> [PROBLEM 1]
Copy out the passage on urine diversion and wastewater treatment from the words "Such isolated cases" through "new approach scale?", changing "cities" to "municipalities".
> [PROBLEM 2]
Write the next part of the article on urine diversion and wastewater treatment, picking up after its final sentence.
-- Begin TEXT SEGMENT --
VUNA has not yet linked urine diversion to a drop in emissions. But the logic is manifest in two ways. Most dramatically, slashing waterborne sanitation requires less energy for treatment and conveyance, and thus a lower carbon footprint. A more complex equation comes from producing a fertiliser from natural ammonia and nitrates in wastewater rather than using a chemical process. “[Chemical manufacturing] uses methane as an input to the process and produces nitrous oxides which have a GHG impact of 298 times that of CO2,” says Trommsdorff. “While the energy requirements from diversion are still around four times more than chemical fertiliser production in this early development stage, the additional energy could be offset by reduced energy in water supply.”

But can it scale?

Such isolated cases offer promising, affordable options. But thousands of cities around the world, rich or poor, already use some form of treatment. Can these be maximised, upgraded or repurposed in ways that save money, capture resources, and reduce emissions. In sum, can the new approach scale?
-- End TEXT SEGMENT --
-- Begin AVAILABLE DATA --
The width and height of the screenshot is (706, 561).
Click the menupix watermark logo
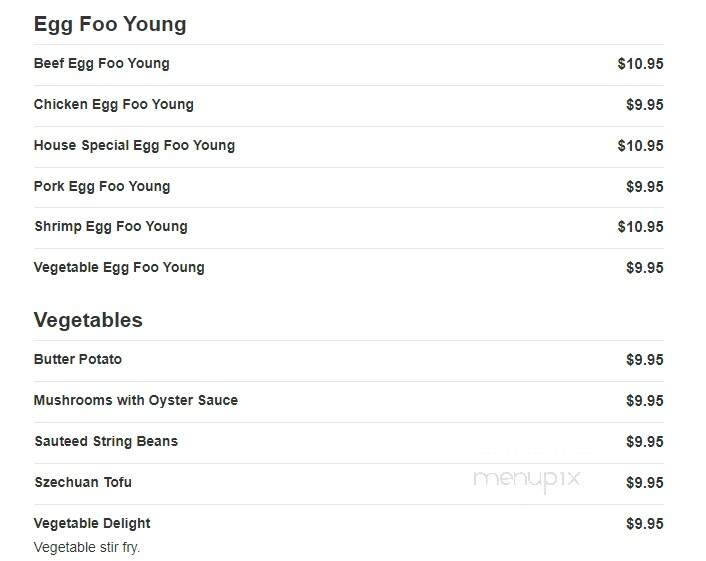tap(527, 480)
-- End AVAILABLE DATA --
> [ANSWER 1]
Such isolated cases offer promising, affordable options. But thousands of municipalities around the world, rich or poor, already use some form of treatment. Can these be maximised, upgraded or repurposed in ways that save money, capture resources, and reduce emissions. In sum, can the new approach scale?

> [ANSWER 2]
A new collaboration could answer that question by 2019. The Water and Wastewater Companies for Climate Mitigation (WaCCliM) project, funded by the International Climate Initiative (IKI) of the German Federal Ministry for the Environment, Nature Conservation, Building and Nuclear Safety, is focused on three urban pilot projects in Mexico, Peru and Thailand [see box: Three Unique Cities]. There, WaCCliM is founded on the proposition that all cities can reduce their carbon footprint through emissionreducing technologies and systems that reuse treated wastewater, recycle nutrients, while improving both service levels and the bottom line. If the approach works, it has the potential to spread.
As results emerge, the WaCCliM pilots could help frame water not as a medium of climate change, but as an affordable means to reducing the emissions that cause it.
Service expansion or replacement of urban water and sanitation assets has costs. McKinsey Global Institute estimates the world will need a cumulative investment of about US$480 billion by 2025. And retrofitting existing systems to more energy efficient designs is often an investment with a return period of 15 -20 years.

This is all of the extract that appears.